Biodefense Research Partnership
Texas A&M University’s College of Veterinary Medicine will be a partner with the University of Texas Medical Branch in Galveston for biodefense research, part of the National Institutes of Health (NIH) effort to combat a possible bioterrorism attack.
The NIH recently announced the creation of eight Regional Centers of Excellence (RCE) for bioterrorism research and awarded $350 million over five years for the centers to detect and find ways to combat bioterrorism acts. The new RCEs provide a coordinated and comprehensive mechanism to support the varied research that will lead to new and improved vaccines, therapies, diagnostics and others tools against the threat of bioterrorism, the NIH said.
Garry Adams, associate dean for research and graduate studies in the College of Veterinary Medicine, will help coordinate the research at Texas A&M and work closely with the UT-Medical Branch. Thomas Ficht, also in the College of Veterinary Medicine, and Rene Tsolis, professor of microbiology and immunology in the Health Science Center, will also be instrumental in the bioterror work, along with James Samuel in the Health Science Center, Adams said.
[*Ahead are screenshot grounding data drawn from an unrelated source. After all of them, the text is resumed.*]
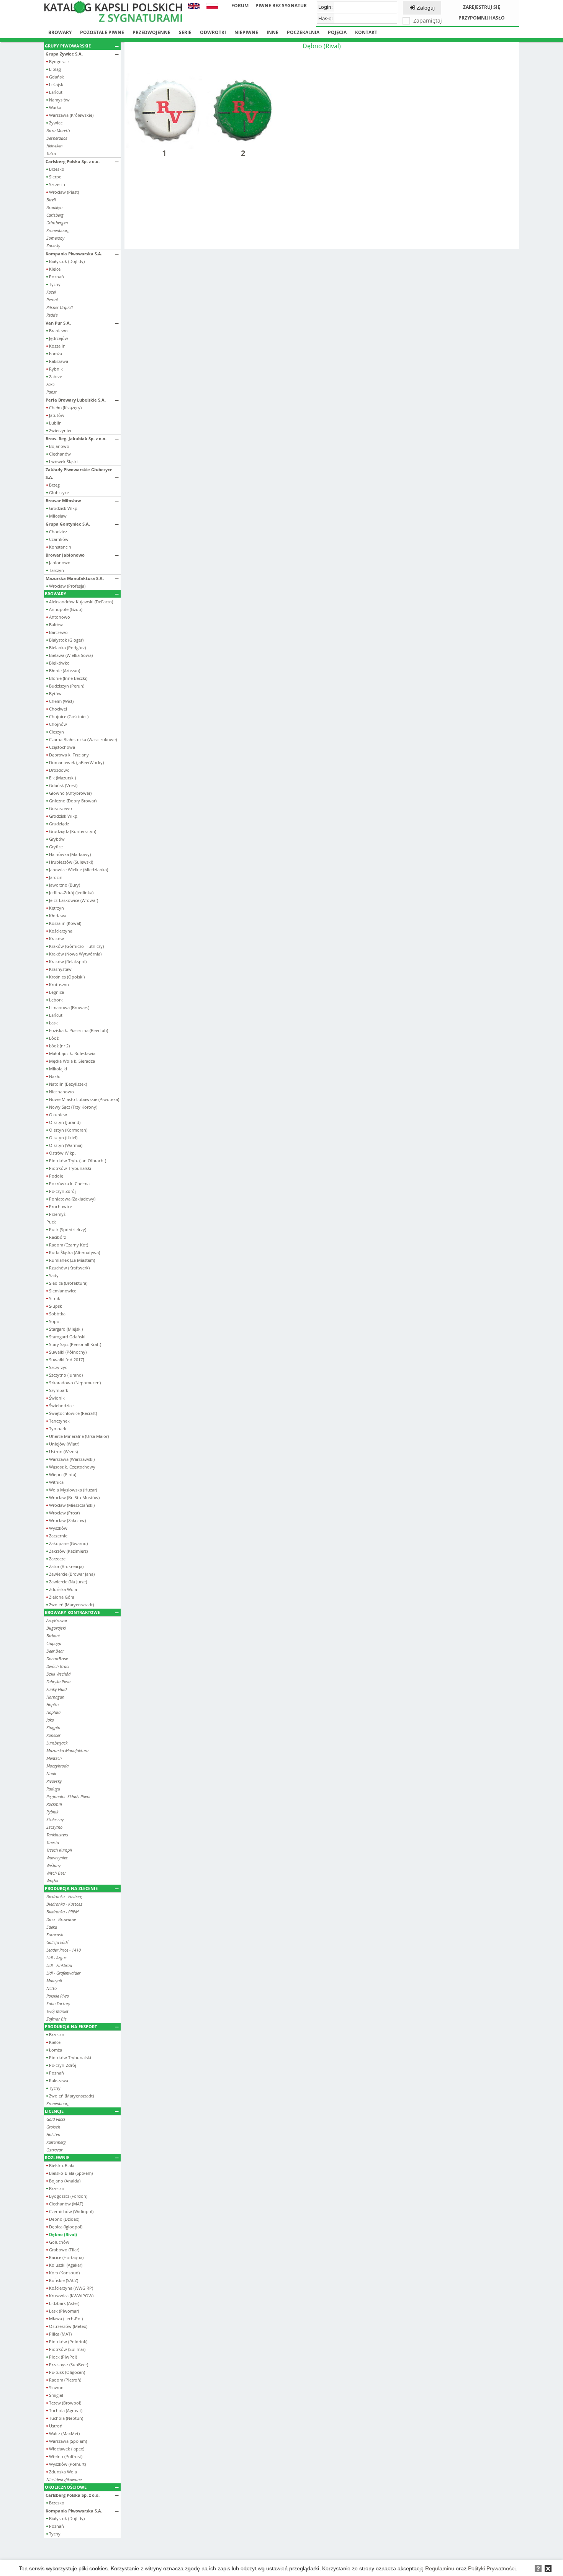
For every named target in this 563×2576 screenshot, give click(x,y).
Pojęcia (337, 32)
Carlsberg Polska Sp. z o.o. (73, 161)
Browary (60, 32)
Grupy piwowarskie (68, 46)
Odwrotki (213, 32)
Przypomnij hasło (481, 18)
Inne (272, 32)
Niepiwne (246, 32)
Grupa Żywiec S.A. (64, 54)
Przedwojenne (151, 32)
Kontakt (366, 32)
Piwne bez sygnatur (281, 5)
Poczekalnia (303, 32)
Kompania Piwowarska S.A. (74, 253)
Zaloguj (425, 8)
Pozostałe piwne (102, 32)
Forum (240, 5)
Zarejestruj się (481, 7)
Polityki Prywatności (492, 2568)
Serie (185, 32)
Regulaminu (439, 2568)
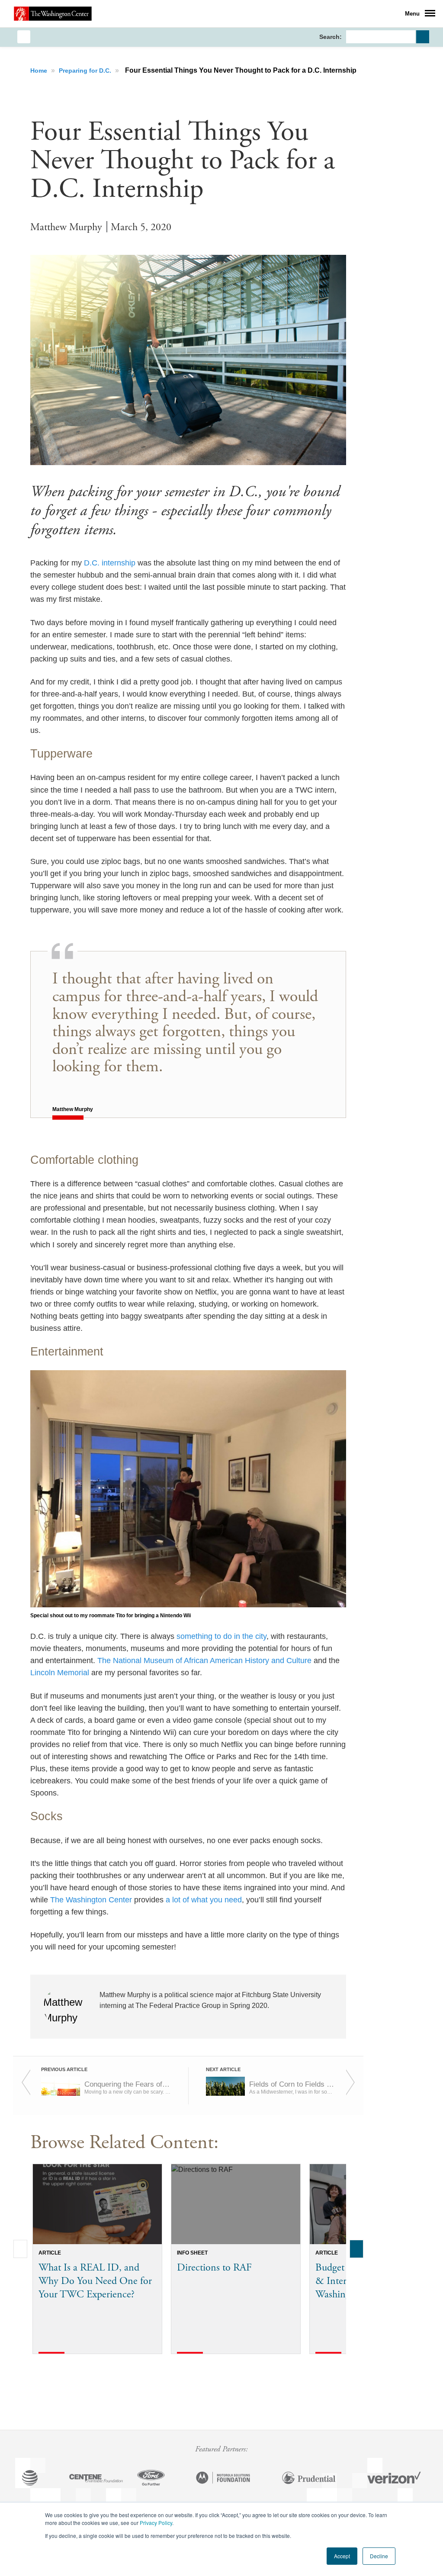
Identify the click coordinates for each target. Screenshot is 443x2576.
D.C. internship (109, 563)
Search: (330, 36)
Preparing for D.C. (86, 70)
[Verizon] (394, 2479)
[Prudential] (309, 2479)
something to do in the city (221, 1636)
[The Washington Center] (53, 13)
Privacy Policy (156, 2522)
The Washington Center (91, 1899)
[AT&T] (30, 2479)
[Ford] (151, 2479)
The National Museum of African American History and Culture (204, 1660)
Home (39, 70)
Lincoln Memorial (59, 1672)
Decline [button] (379, 2556)
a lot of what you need (204, 1899)
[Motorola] (223, 2479)
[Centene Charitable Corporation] (96, 2479)
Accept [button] (342, 2556)
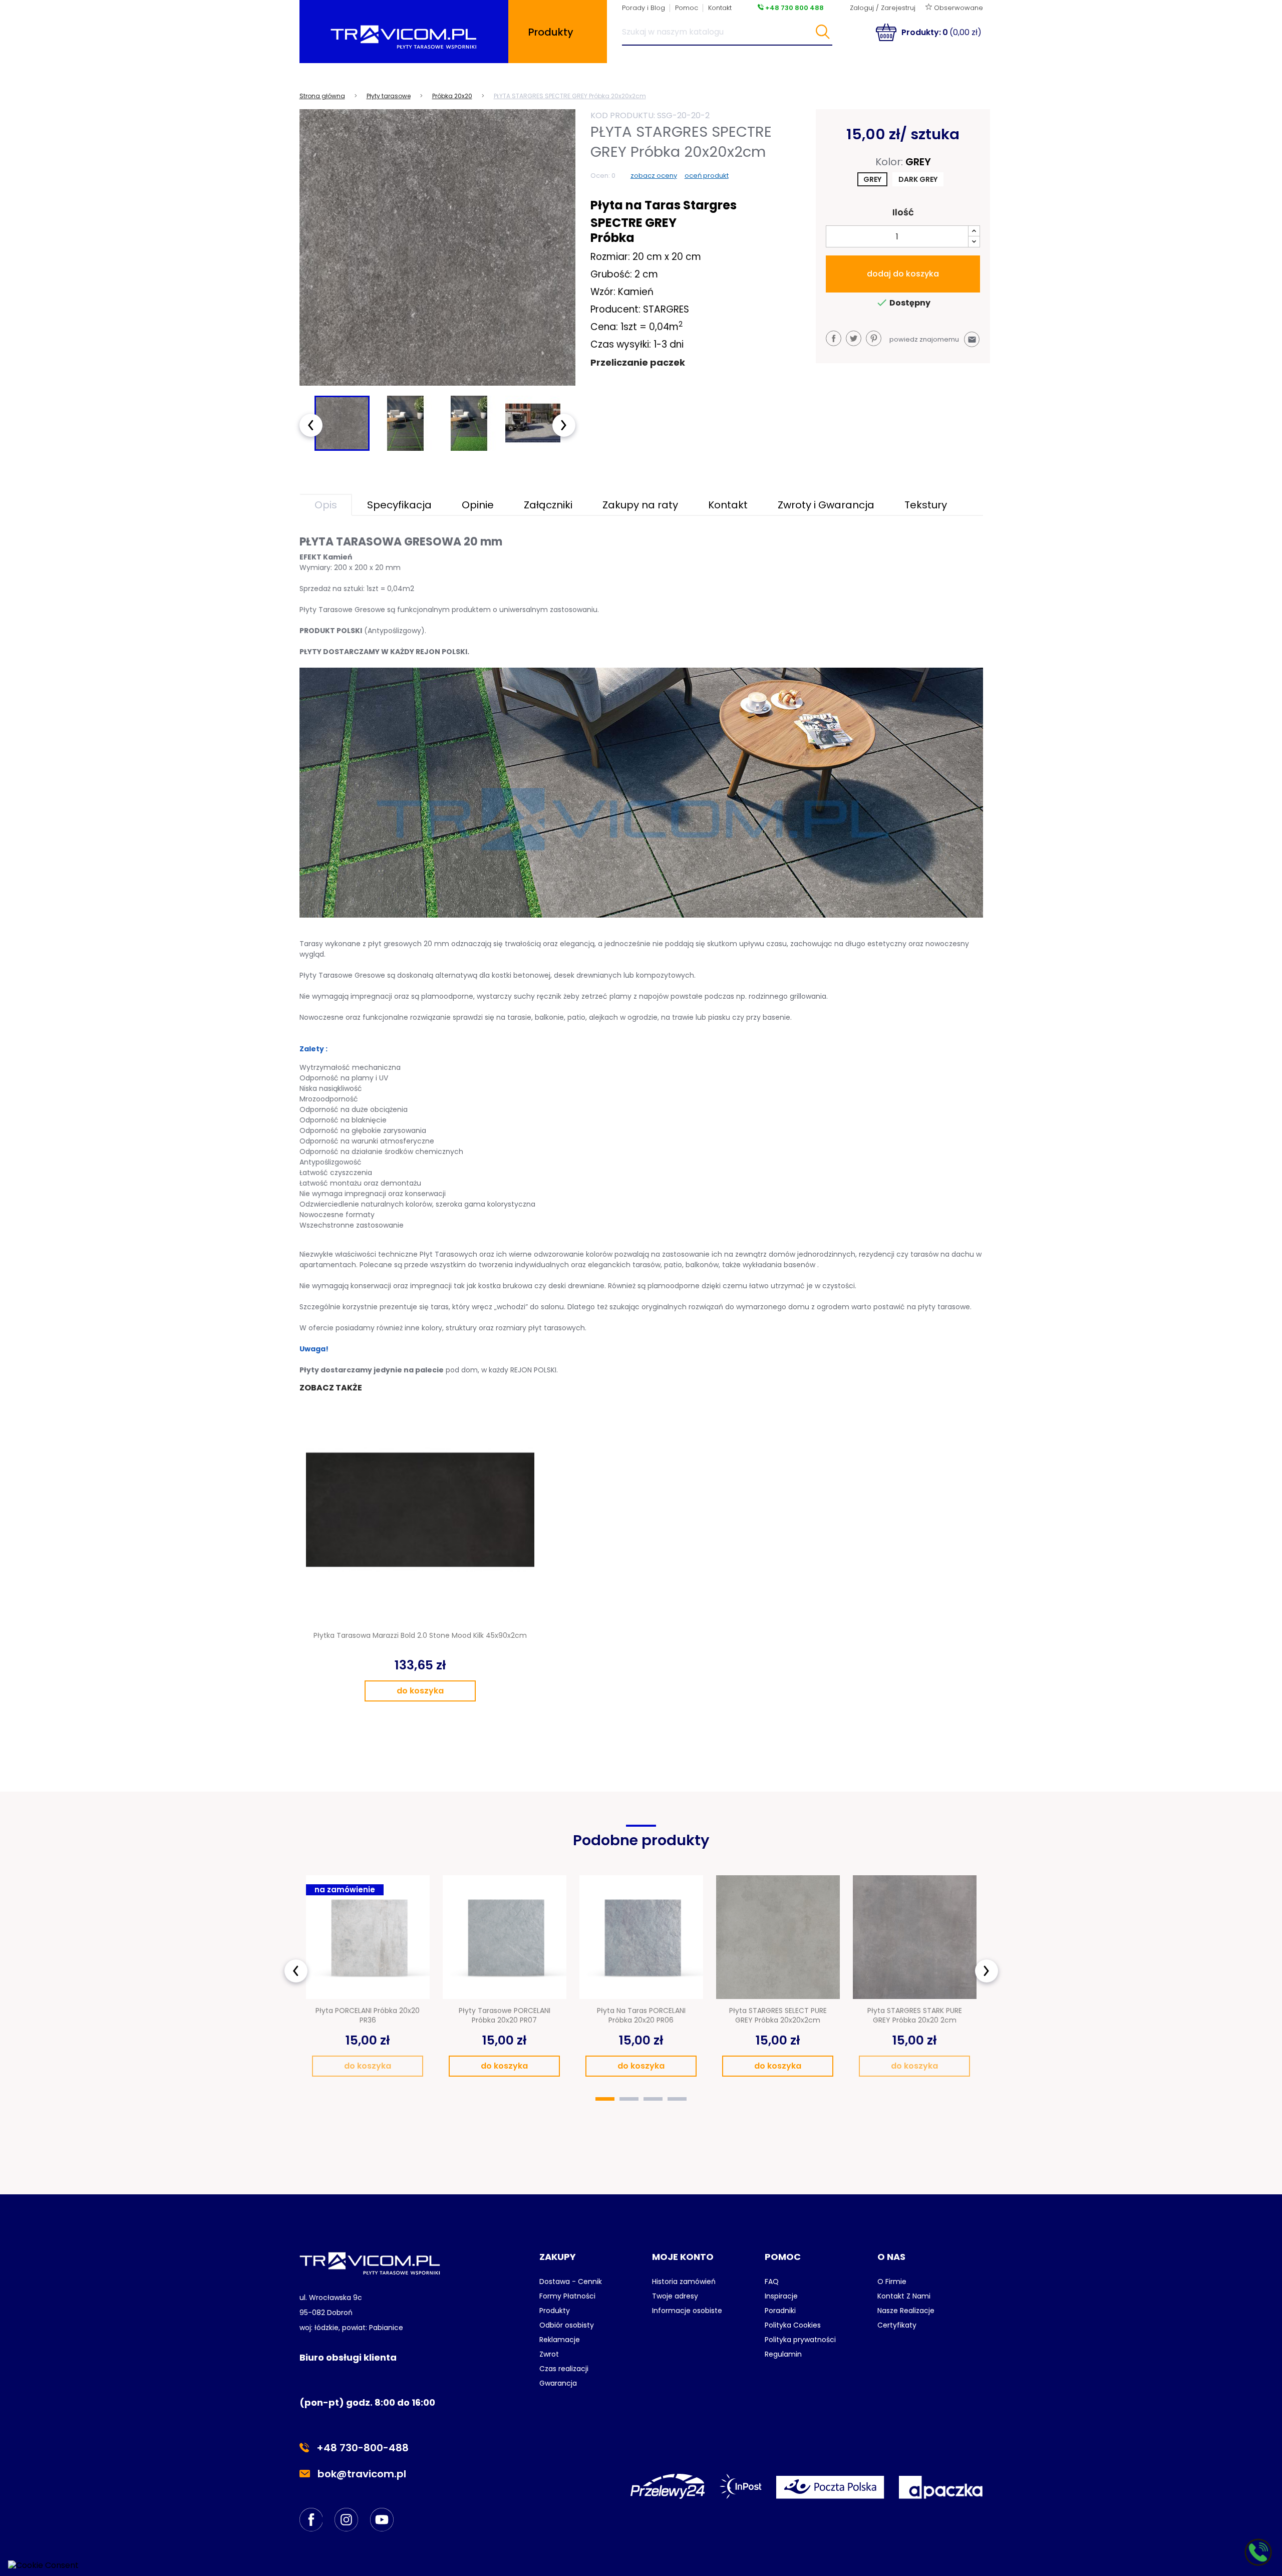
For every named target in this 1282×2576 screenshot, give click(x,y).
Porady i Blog (643, 8)
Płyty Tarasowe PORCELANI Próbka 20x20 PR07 (504, 2016)
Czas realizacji (563, 2369)
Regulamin (783, 2354)
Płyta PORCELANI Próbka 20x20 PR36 (367, 2016)
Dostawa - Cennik (570, 2281)
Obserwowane (957, 8)
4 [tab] (677, 2099)
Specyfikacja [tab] (399, 505)
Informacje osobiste (687, 2311)
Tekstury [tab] (925, 505)
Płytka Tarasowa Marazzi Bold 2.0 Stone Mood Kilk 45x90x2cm (420, 1635)
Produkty (554, 2311)
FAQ (772, 2281)
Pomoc (686, 8)
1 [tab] (604, 2099)
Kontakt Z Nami (903, 2296)
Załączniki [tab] (548, 505)
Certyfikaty (896, 2325)
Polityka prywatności (800, 2340)
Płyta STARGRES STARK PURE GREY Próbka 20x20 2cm (914, 2016)
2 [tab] (628, 2099)
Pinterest (873, 338)
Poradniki (780, 2311)
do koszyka (420, 1690)
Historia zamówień (684, 2281)
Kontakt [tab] (728, 505)
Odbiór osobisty (566, 2325)
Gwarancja (558, 2383)
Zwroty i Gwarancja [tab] (826, 505)
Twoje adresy (675, 2296)
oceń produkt (707, 175)
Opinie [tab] (478, 505)
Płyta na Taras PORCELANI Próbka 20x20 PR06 (641, 2016)
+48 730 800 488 (794, 8)
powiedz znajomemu (933, 339)
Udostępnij (833, 338)
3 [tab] (653, 2099)
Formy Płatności (567, 2296)
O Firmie (891, 2281)
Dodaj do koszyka (903, 273)
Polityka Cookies (793, 2325)
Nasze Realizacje (905, 2311)
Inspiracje (781, 2296)
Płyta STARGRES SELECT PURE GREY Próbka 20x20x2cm (778, 2016)
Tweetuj (853, 338)
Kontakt (720, 8)
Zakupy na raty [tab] (640, 505)
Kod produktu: (622, 115)
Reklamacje (559, 2340)
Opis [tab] (325, 505)
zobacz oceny (653, 175)
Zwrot (549, 2354)
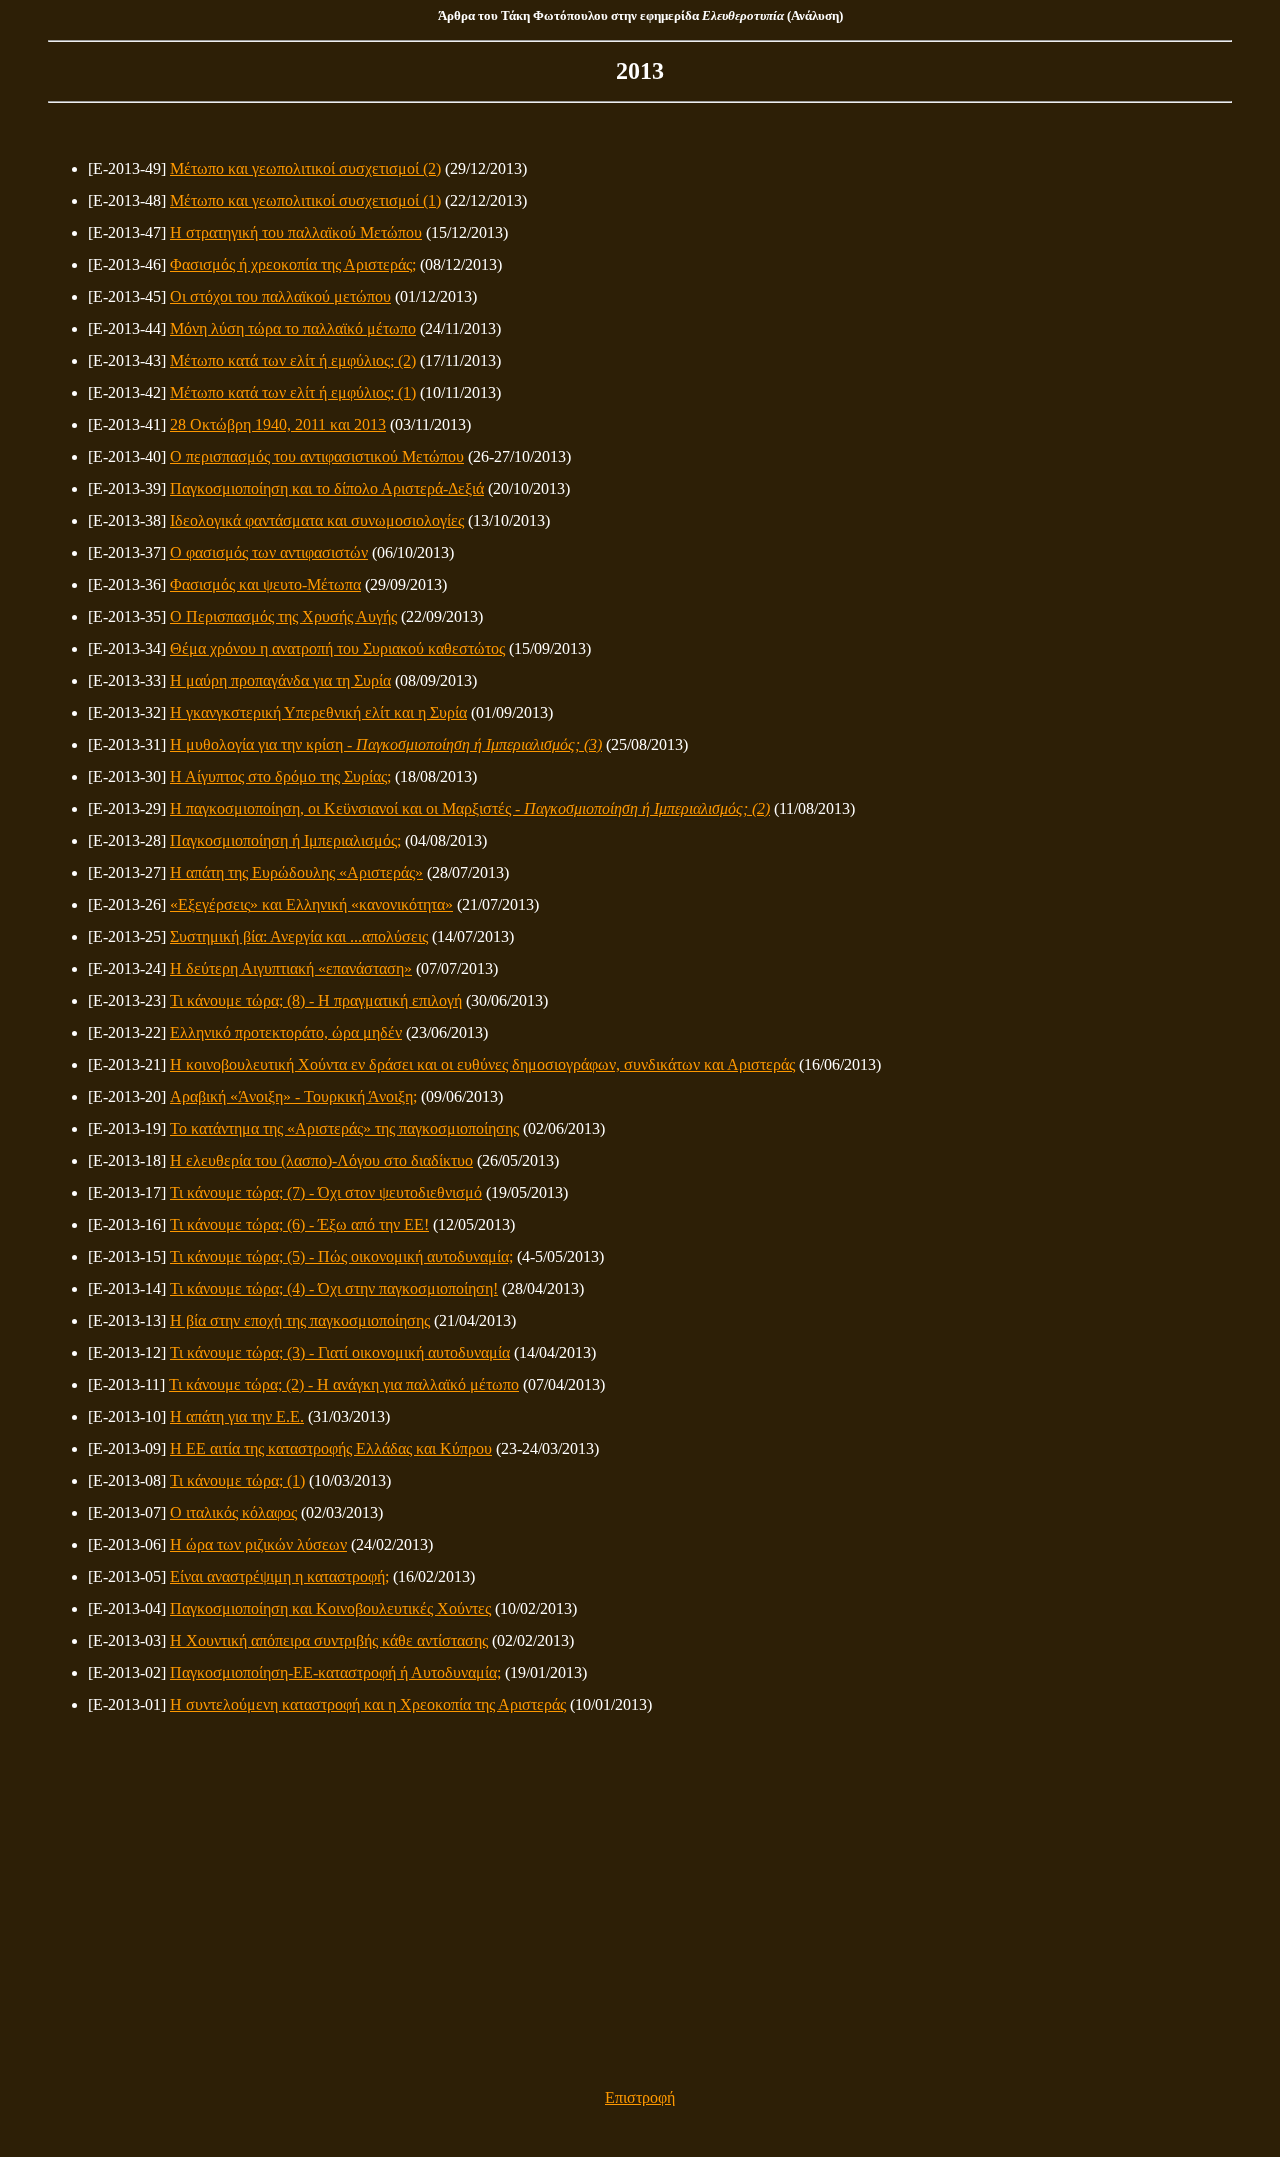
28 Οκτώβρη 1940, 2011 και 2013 (278, 424)
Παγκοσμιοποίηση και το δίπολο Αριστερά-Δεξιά (327, 488)
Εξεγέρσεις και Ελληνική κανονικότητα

Texas A&M will receive $2.6 million over a five-year period to conduct its bioterrorism research activities, Adams said.
“Our primary goal is to develop human brucellosis and Q-Fever vaccines, which are somewhat similar diseases,” Adams explained. Tsolis will work on brucellosis vaccines while Samuel will concentrate on Q-Fever, Adams added.
“Both diseases have been weaponized as terror agents by several countries, so the threat already exists. Both diseases are rarely fatal, but they make a person very sick with flu-like conditions and cause high fever. Both are difficult to cure, and with brucellosis, once you have it, you usually have it for the rest of your life.”
About $48 million will be designated for bioterrorism research at UTMB, according to figures from the National Institutes for Health. The centers will study infectious diseases, develop vaccines, antibiotics and other methods to combat biological terrorist attacks from such substances as anthrax, smallpox and other deadly diseases.
Specifically, the centers will develop new approaches to blocking the action of anthrax and other toxins; develop new vaccines against plague, brucellosis, Q-Fever, anthrax, smallpox, Ebola and others; develop new antibiotics and other drug strategies; study bacterial and viral disease processes; design new diagnostic approaches for biodefense and for emerging diseases; conduct immunological studies of diseases caused by potential agents of bioterrorism; and create new immunization strategies and delivery
systems.
“The simple explanation of our work is that we want to be able to detect a bioterrorist disease,” Adams said. “We all know the threat of a bioterrorism attack is very real. That’s why this work is so important, and why we have to come up with the best possible defense against a public health crisis.”